The Golden Bracelet is an American fairy tale from Kentucky, collected by Marie Campbell in Tales from the Cloud Walking Country, listing her informant as Aunt Lizbeth Fields.

It is Aarne-Thompson type 533. Another tale of this type is The Goose Girl, although The Golden Bracelet differs in several respects, appearing to be derived from a Gaelic variant.

==Plot summary==

Back in the time of queens and kings, there was a queen who was about to die. Knowing that her husband would be lonely, she did not forbid him from remarrying. To protect her daughter, she made a bracelet of golden thread and her own golden hair. She told her daughter that the bracelet would protect her from any harm. After some time, the king remarried. The queen's daughter's new stepmother took all the best things for her own ugly daughter behind the king's back and would not let the queen's daughter go to social events. The stepsister was mean and spiteful, a sharp contrast from the queen's daughter, who was gentle and kind-natured. The queen's daughter paid no mind to this situation and took solace in her golden bracelet, her sewing projects, and her little dog whom she treated as her best friend.

One day, while she was sitting outside sewing, a stranger rode by and asked what she was making. As a joke, she said she was making a fine pocket handkerchief for the King of Spain. The stranger revealed that he was, in fact, the King of Spain, and she could give it to him. She told him she had to finish it, and it would take a week. After a week, the King of Spain asked if the queen's daughter would marry him; she told him she had to think about it, but at the same time, the stepsister was also doing her research on what she could gain from marrying the King of Spain. She could gain a lot of wealth, so the stepsister set her mind on marrying the King of Spain instead.

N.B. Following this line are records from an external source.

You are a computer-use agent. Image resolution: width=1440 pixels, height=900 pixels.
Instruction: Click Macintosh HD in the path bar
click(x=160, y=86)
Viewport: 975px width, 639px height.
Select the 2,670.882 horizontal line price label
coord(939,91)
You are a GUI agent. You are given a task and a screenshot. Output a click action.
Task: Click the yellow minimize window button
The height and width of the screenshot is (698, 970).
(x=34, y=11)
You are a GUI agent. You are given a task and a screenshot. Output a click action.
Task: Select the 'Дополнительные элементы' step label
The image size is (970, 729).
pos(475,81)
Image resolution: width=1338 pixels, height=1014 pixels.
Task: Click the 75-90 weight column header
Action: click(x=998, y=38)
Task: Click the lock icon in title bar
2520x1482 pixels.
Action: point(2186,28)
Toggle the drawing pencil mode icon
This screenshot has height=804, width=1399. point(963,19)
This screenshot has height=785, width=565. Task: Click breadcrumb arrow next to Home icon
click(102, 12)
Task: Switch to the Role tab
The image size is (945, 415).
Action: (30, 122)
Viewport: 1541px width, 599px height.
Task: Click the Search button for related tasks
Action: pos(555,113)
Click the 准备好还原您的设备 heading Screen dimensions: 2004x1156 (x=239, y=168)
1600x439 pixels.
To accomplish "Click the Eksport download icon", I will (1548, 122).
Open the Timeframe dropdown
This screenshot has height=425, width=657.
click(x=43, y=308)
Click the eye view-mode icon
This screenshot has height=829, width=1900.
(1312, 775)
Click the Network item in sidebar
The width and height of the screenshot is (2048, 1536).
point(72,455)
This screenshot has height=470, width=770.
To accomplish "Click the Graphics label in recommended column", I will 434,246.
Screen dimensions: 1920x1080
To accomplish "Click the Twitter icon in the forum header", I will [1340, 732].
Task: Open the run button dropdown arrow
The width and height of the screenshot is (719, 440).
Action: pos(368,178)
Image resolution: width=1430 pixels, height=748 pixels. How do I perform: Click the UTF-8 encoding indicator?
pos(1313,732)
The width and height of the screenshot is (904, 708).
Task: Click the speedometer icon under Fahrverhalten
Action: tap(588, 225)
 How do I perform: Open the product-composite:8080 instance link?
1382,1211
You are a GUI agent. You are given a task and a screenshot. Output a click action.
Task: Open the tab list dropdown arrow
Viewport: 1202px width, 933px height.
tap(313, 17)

When the King of Spain sent for the queen's daughter, the stepsister insisted on going with her, claiming that it would be improper for her to go alone. The stepsister had discovered that the golden bracelet protected the queen's daughter, so on the journey she cooked up a plot and stole the bracelet. When the stepsister put on the bracelet, she became beautiful, and the queen's daughter became ugly, but their dispositions remained the same. When they reached Spain, the stepsister looked so much like the queen's daughter that the King of Spain thought she was his betrothed instead. He was thrown off by her new disposition, but felt bound by his word and married her. Everyone in the castle hated the new bride and loved the queen's daughter, even though they thought she was just a servant. But the queen's daughter's little dog had followed her to Spain, and since she confided everything in it, she told it this story. The old king's serving woman overheard this story and told the old king, who told the new King, and he got rid of the stepsister and married the queen's daughter, who, once she got back her golden bracelet, was beautiful again.